Cosmo Kentish-Barnes, for Country Life

Rainbow Valley is located on regenerating whenua at the end of a gravel road near Tākaka. Several families share the land and help run a small farm for the benefit of the whole community.
"When I came here I was into horses and I was able to run sheep, which I knew how to do because I had worked on a farm, and we divided the meat among the people here," Robert Jenkins said.
Robert was in his mid-20s when the community was founded in 1974 under the ownership of Rainbow Valley Company.
"When the hippies bought it, they said no to (conventional) farming and burning, so everything has come back from gorse in the last 50 years."
The farmland provided the founders with a unique opportunity to escape materialism and the pressures of society.
"At that time, we had the idea that runaway capitalism and consumerism, industrialisation was not good for the planet and that people needed to try to live in a different way."
For the first 10 years, they lived without mains electricity and the first houses were built without the aid of power tools.
Today, the land has a well-maintained feel about it with a healthy, cared-for farm and houses gracing established gardens.
Robert said Rainbow Valley has one of the most stable commune populations he knows of in the country.
"Half our adult members have been here since the 70s. We've got about 18 or 19 adults at the moment and then seven children of whom all but one are under five."
So how did people join the community?
"People had to come here and stay here for at least three months if they wanted to stay here long term, and couldn't be accepted as future co-owners until they'd been here for another 12 months."
If granted residency, they had to buy shares and provide themselves with a home, whether by buying one that someone else had built, or building their own.
It's not often space comes up now to accommodate families.
When it does, the newcomers must embrace the community's basic concepts of shared land, co-operative participation and non-violence.
Robert is retired now but the historian still works on the property, mainly on the farm and doing native tree restoration.
He said most of the younger residents have jobs in town.
"My daughter lives here with her three children and her husband, who's a builder, and he goes out and works five days a week."
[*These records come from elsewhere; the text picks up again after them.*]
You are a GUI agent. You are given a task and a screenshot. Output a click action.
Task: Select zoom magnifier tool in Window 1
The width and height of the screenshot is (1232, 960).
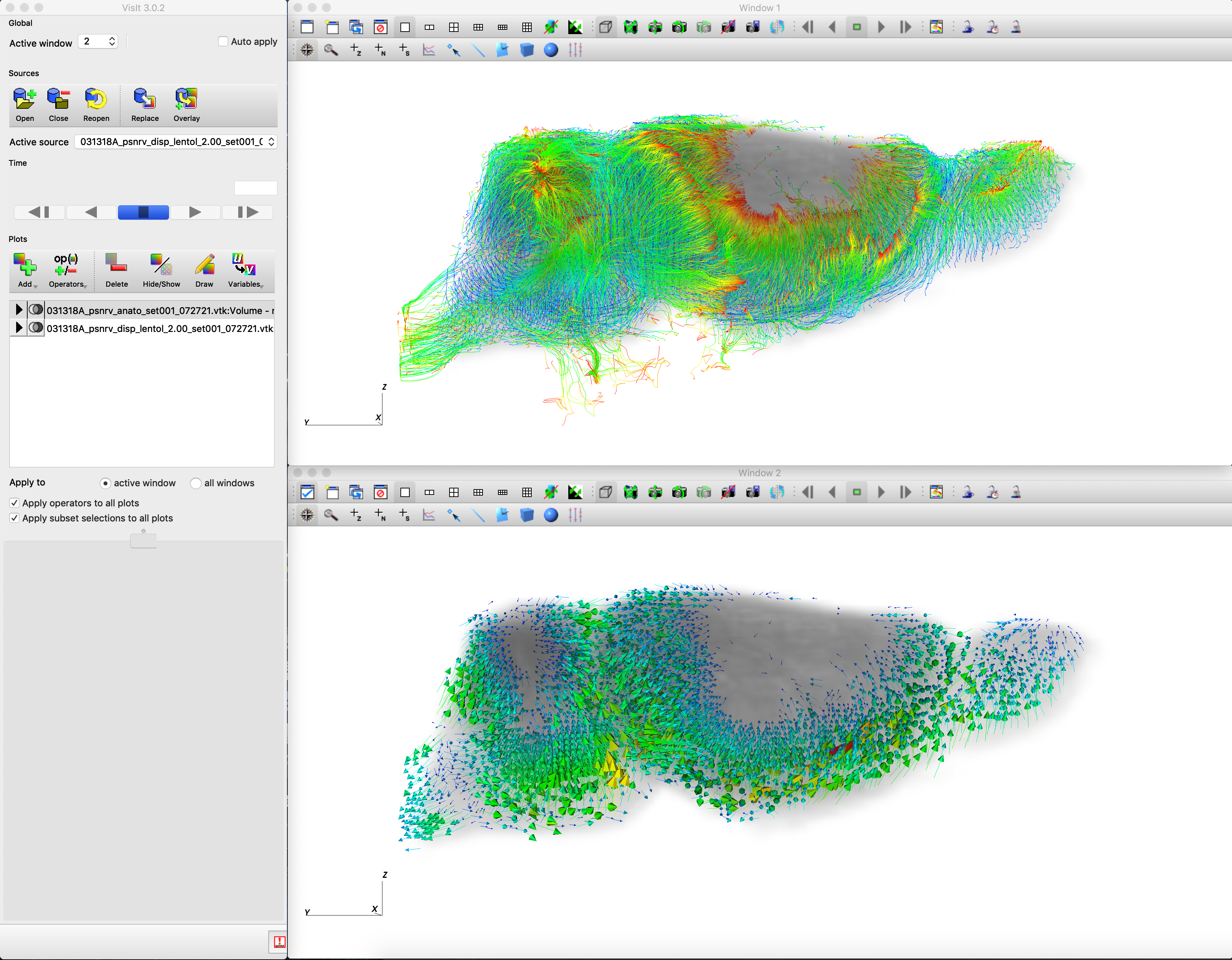(331, 50)
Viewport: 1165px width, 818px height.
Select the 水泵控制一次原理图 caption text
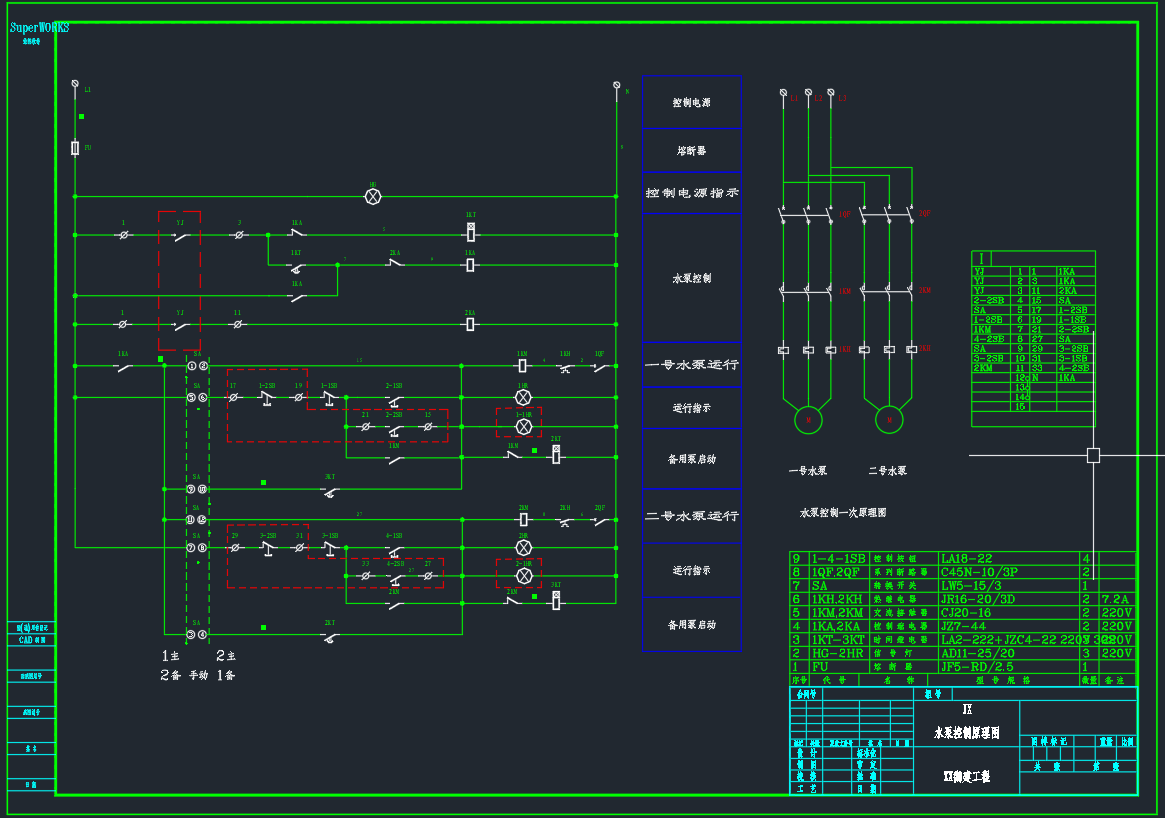(x=842, y=513)
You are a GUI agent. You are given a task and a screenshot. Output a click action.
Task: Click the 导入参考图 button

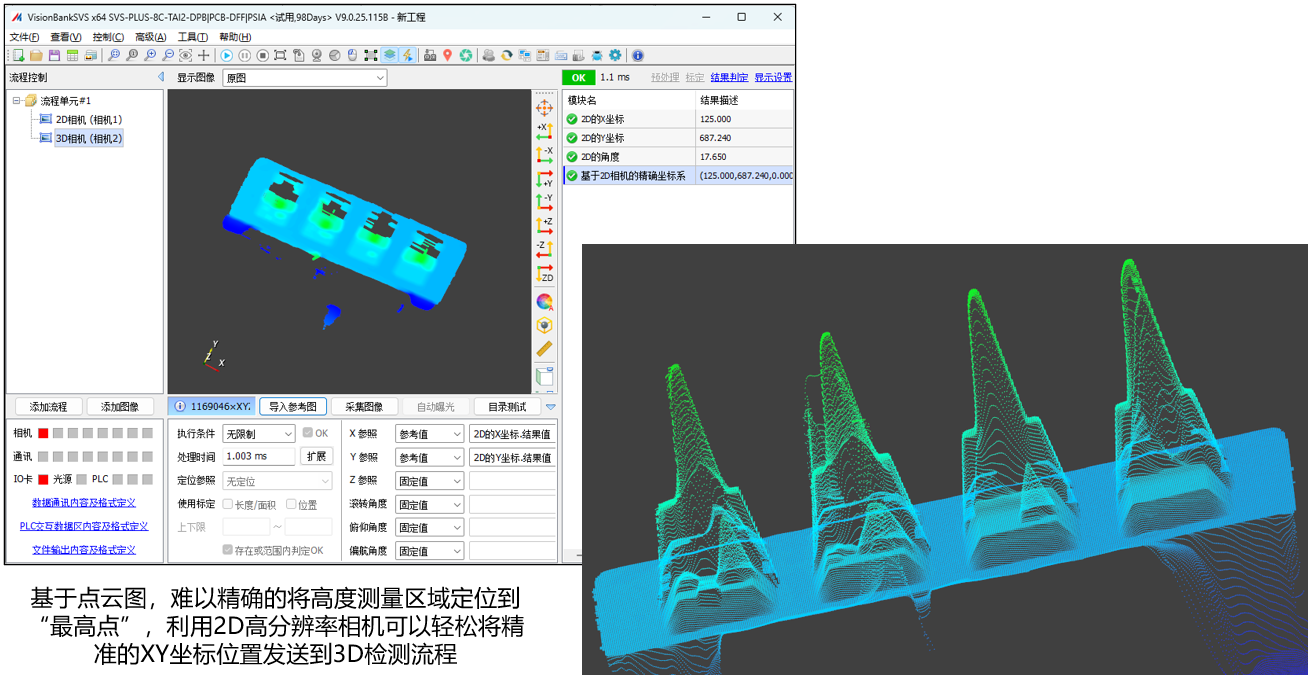[x=293, y=407]
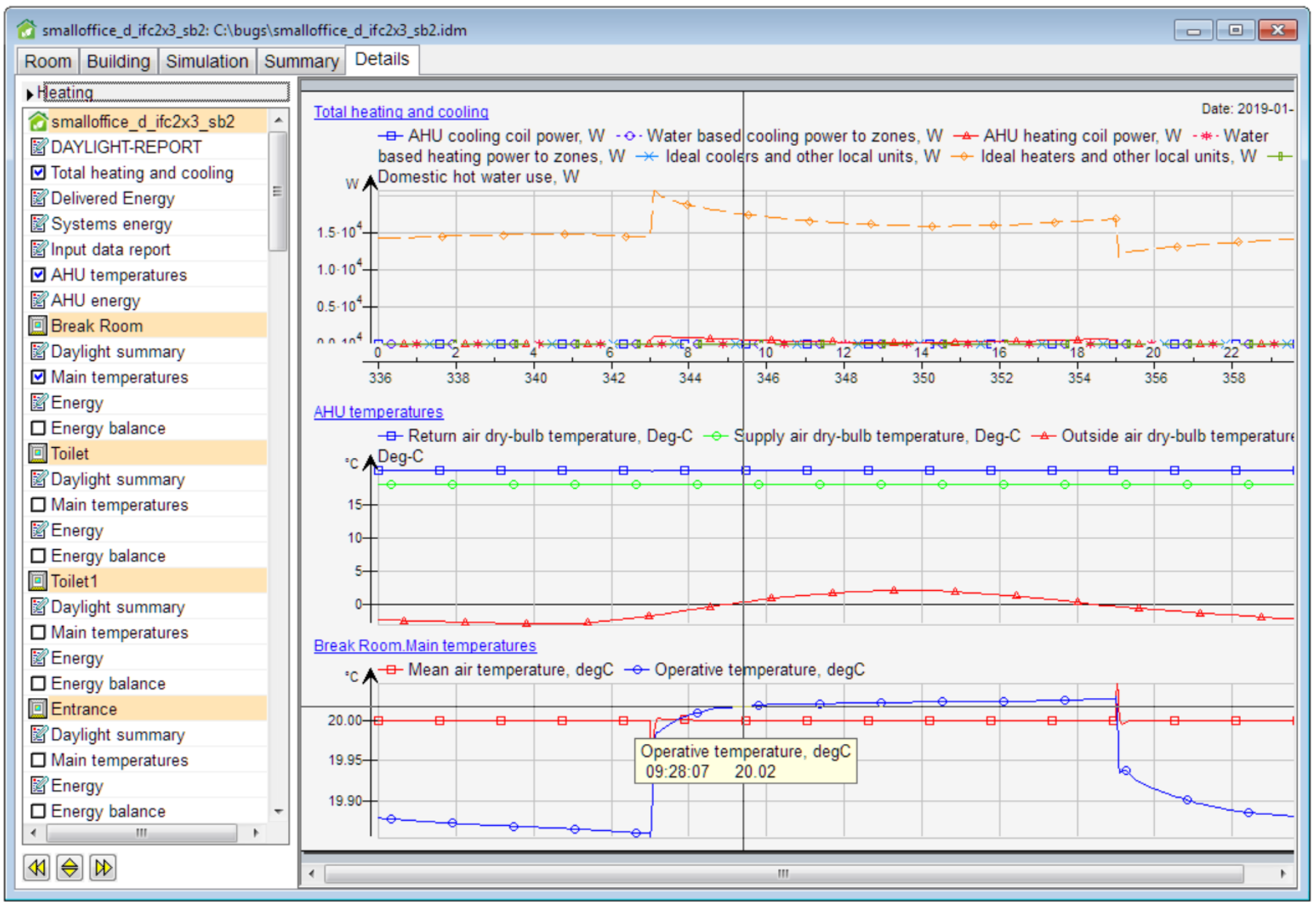Click the Entrance zone icon
The image size is (1316, 906).
pos(38,709)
Kahu Squires has lived at the community for 29 years, but accommodation was pretty basic in the early days. But she has gone from a two-room dwelling near an old barn to restoring a cottage on the smell of an oily rag.
Her children were one, three and eight when she was welcomed into the small community.
So what does Kahu love about life in the alternative commune?
"The quiet, the isolation, I love swimming in the river. Just the actual freedom of being able to be naked, do my garden and do my sculptures," she said.
As well as being a very talented sculptor, she is also part of the rotating Rainbow Valley farming team.
One of her goals in this role is to feed the people who live at the community.
"Well, that's what we're trying to get back to, concentrating on our own needs for a while, and resting the land."
She said to increase soil and pasture health, cattle numbers have been reduced from 45 to eight.
"Four will be breeding next year. We just have one in calf which is our milking cow and the others are steers for eating," she said.

Kahu has given some of them names.
"Django is our steer. I've called the little black one Takau. Crystal's up behind him and her little calf, Marama."
Munching away on wild pastures, they occasionally look up to check out the scenery.
From the hillside paddock they can see past their carers' houses and across the valley floor to the Anatoki River and, beyond it, the Kahurangi National Park.
"When you look down from above, it looks beautifully organic. I've never seen a housing development anywhere that seems to fit the land so well," Robert said proudly.